This post was written by Mumtaz Dashti in Urdu and translated by Salman Latif for PakVoices . An edited version is published below as part of a content-sharing agreement.
Pasni , located in the Pakistani province of Balochistan, has a population of nearly 100,000. And if we count the peripheral areas near Pasni, it goes as high as 150,000. For a town and a population this size, the health facilities available are abysmal.
When the residents of Pasni are in need of any serious medical help, they have to head out to Turbat, Gwadar or Karachi. From Pasni, it is 116 kilometers to Turbat, 131 kilometers to Gwadar and nearly 600 kilometers to Karachi. So while the local population has no access to any significant health facilities, they have to spend money and a lot of time to reach towns where suitable help could be had. In urgent cases, it often proves fatal.
Basic health units are meant to be the first stop for medical aid in rural areas  offering rudimentary help, whereas rural health center are officially mandated to offer more advanced, though not specialized, medical help. When I spoke to the medical technician at Pasni Rural Health Center, he said that there are local civil dispensaries at Pasht, Babr, Char, Faqeerabad and Hari Belar areas in and near Pasni. He said that there is also a basic health unit at Kufr, Ban Belar, Bil Hadomi, Kocha and Kalag. However, there are no doctors in any of these establishments, neither are even the most basic health aid available in them. In simpler words, he says, these are just buildings and names which offer absolutely no respite to the health woes of the Pasni population.
I then briefly interviewed the vaccinator at Pasni Rural Health Center. According to him, there is one freezer available in the center to store vaccines, and whenever power fails, there is a risk of vaccines going to waste due to heat. He says that a deep freezer is also available there which would be more suited for storing vaccines, but the assistant district health officer does not permit the use of the deep freezer.
He further said that the rural health center has a power generator which could help, but it sits idle because of the unavailability of fuel. Similarly, the establishment also has an ambulance but it is dysfunctional because of no fuel. If any patient urgently requires an ambulance, he or she must first make provide fuel to get it running. According to him, the center lacks basic equipment and medicine such as the common pain reliever paracetamol, so to expect it to have life-saving medicine is hopeless.

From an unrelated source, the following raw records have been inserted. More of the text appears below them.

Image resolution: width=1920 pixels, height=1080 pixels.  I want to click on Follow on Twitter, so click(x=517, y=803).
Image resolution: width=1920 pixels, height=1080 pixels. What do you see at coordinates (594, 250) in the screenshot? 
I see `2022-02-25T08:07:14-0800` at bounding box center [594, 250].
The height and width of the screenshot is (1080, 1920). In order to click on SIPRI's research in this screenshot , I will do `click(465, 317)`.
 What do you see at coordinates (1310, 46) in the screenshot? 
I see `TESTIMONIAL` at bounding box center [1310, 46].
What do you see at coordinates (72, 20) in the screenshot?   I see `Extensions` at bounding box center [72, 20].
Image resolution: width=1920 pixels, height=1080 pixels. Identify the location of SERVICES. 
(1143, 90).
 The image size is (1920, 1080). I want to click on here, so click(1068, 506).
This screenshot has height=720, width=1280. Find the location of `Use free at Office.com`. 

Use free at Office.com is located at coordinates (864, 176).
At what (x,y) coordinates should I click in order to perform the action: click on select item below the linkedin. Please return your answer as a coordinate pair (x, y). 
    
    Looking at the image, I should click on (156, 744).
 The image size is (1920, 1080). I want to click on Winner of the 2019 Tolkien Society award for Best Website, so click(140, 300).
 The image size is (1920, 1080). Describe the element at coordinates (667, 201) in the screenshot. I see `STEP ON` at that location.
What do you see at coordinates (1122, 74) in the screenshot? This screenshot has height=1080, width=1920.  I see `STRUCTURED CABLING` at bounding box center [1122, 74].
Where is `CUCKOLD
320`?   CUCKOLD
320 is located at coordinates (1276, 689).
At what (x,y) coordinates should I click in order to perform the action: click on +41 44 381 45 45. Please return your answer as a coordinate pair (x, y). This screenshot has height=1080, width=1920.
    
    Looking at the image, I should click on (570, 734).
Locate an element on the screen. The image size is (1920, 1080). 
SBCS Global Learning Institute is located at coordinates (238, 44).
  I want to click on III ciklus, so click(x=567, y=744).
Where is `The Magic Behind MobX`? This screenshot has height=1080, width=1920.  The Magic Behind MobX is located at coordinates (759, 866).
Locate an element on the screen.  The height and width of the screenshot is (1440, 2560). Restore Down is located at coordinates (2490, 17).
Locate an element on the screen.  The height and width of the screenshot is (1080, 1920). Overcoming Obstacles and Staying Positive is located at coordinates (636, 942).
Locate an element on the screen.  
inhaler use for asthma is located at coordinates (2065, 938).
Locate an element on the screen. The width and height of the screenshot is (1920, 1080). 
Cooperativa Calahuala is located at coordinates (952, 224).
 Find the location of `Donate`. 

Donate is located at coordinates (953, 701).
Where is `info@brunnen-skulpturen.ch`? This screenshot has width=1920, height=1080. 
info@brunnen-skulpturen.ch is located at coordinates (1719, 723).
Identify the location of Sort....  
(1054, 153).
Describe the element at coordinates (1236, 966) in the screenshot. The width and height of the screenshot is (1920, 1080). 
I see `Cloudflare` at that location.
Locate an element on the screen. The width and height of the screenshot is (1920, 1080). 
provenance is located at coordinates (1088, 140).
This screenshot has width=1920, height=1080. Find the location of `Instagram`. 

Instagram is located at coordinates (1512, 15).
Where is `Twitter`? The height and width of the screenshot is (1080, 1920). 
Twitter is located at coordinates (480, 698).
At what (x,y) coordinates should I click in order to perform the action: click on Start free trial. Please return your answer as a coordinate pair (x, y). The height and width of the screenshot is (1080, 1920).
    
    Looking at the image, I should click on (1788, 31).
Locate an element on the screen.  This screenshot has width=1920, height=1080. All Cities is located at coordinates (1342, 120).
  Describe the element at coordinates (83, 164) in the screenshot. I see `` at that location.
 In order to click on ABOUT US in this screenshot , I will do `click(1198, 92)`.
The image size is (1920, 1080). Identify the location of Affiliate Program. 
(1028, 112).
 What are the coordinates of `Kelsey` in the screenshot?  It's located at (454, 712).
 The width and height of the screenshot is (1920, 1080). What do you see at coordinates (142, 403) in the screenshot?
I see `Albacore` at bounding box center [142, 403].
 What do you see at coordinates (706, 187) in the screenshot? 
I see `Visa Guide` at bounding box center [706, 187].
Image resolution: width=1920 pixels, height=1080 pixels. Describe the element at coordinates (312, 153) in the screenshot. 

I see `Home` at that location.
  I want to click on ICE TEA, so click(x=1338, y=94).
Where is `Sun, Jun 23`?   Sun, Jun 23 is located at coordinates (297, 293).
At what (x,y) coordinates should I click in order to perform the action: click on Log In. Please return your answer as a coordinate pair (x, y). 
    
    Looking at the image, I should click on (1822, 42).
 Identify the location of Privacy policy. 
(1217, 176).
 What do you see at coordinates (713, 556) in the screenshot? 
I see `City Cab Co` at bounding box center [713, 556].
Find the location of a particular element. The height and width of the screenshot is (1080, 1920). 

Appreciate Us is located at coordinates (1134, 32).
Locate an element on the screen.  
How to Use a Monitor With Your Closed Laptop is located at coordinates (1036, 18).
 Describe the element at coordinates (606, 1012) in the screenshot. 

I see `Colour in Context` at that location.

The X-ray assistant at the center, Yusuf Mair, severely castigated the assistant district health officer and district medical officer in his remarks. He says that there are no arrangements for X-ray in the center and the X-ray machine has been deliberately misplaced. According to him, the center offered support for procedures such as blood transfusion 15 years ago, but today the place even lacks X-ray machinery. He pins the blame on the lack of resources and corruption, and alleges that most of any funds that come from the government or a non-governmental organizations go into the pockets of officials instead of to the center.
Mair also bemoans the professional neglect of doctors and hired staff at the center. A dental surgeon, for instance, was recently posted there, but he runs a private practice in Gwadar and never visits the hospital. He added that the entire non-medical staff comprises of a single sweeper.
Zareef Baloch is a journalist from Pasni and is equally pessimistic about health facilities in the area. According to him, a medicinal quota for Pasni was established years ago under which non-governmental organizations such as Save The Children provide medicines at rural and basic health in the area. This is done in agreement with the government. However, he says the population has increased substantially, so the allocated quota is insufficient, and without many other key health facilities a handful of basic medicines does little to help.
Baloch also refers to a near-complete hospital in Pasni, being constructed with a grant from the Omani government:  “It will be a 30-bed hospital and may finally provide some genuine health facilities to the residents of Pasni. Then again, it all depends on how sincere and honest the management of the hospital is.” Pasni, as many other areas in the Makran  region, was once a part of the Omani kingdom and it officially came into Pakistan's possession as late as 1958.
Pasni has five private clinics. Four of these are run by current government officials, doctors appointed at RHC who are rarely inclined to visit the center. But even the private clinics are clinics in name alone and are so ill-equipped that nowhere in Pasni can a medical operation be conducted or a blood transfusion procedure be done. The hapless patients then have to rush to cities and towns hundreds of kilometers away whenever medical assistance is required. This has resulted in the loss of many lives, who could have been saved with timely medical help.
It is upon the government, then, to address the plight of its citizens and help save these lives. Pakistan plans to turn Gwadar into a Dubai of future, but areas like Pasni in the neighborhood of Gwadar look like medieval towns when it comes to some of the most basic modern-day amenities. Will the government change this or keep looking towards foreign messiahs to help solve the problems at home?